COMPROMISE AGREEMENTS

A CLEAN BREAK

 

 

 

 

Agreeing termination payments

Agreeing termination payments with employees has is pitfalls…whilst on the face of it employers may believe that making a seemingly favourable financial offer to their employees…above contractual entitlement will see an end to a possible claim…life is not that easy. Compromise Agreements are the only means by which an employer can be certain of extinguishing an employees’ right to sue in respect of any employment claims when the employee leaves. An invention of the 1996 employment Rights Act (“the Act”), Compromise Agreements were introduced because previously either the employee had to sue and the claim was settled through the ACAS conciliation system or complicated arrangements had to be entered into to ensure the employee was paid only after the time period for bringing a claim had expired.

Why are the agreements necessary?

S.203 of the Act prohibits contracting out of the Act and makes provision in an agreement void if it purports to exclude or limit the operation of any provision of the Act of seeks to preclude an employee from bringing any proceedings under before an Employment Tribunal. The only exception to this rule is the use of a Compromise Agreement.

What are the conditions regulating compromise agreements?

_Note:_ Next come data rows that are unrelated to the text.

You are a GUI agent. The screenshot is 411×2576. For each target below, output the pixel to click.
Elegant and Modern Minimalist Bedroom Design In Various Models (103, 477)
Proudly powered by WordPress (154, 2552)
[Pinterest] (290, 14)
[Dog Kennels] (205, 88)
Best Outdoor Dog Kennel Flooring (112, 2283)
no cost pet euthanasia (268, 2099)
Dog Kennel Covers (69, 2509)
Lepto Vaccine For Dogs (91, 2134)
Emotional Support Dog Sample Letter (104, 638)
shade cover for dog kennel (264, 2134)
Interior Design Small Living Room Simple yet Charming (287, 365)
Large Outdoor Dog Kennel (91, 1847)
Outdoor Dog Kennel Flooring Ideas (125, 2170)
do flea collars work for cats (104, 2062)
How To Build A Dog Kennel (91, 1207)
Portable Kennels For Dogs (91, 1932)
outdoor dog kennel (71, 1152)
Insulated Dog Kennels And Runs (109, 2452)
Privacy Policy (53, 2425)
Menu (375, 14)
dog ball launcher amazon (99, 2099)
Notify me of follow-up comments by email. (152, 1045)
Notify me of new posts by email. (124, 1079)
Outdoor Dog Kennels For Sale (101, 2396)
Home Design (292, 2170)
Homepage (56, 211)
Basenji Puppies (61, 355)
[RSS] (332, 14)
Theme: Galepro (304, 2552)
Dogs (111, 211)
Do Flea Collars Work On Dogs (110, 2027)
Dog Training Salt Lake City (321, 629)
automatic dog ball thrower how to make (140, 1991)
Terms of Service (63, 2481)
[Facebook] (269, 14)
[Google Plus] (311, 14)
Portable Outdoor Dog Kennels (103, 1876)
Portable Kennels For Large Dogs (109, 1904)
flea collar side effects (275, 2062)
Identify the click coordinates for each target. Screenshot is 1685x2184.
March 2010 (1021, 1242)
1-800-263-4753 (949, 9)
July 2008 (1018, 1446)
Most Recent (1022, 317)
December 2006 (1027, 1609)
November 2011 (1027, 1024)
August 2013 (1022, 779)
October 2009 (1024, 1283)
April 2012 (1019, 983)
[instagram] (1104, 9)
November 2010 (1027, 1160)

There are strict conditions as to how such agreements are to be drawn up so that they are legally binding. These are:

The agreement must be in writing;

The agreement must relate to a particular complaint;

The employee or worker must have received advice from an independent adviser such as a solicitor as to the terms and effect of the proposed agreement in particular, its effect on his/her ability to pursue his/her rights before an Employment Tribunal;

There must be in force, when the adviser gives the advice, a contract of insurance, or an indemnity provided for members of a profession or professional body covering the risk of a claim by the employee or worker in respect of loss arising in consequence of the advice;

The agreement must identify the adviser;
and

The agreement must state the conditions regulating compromise agreements under the Act are satisfied.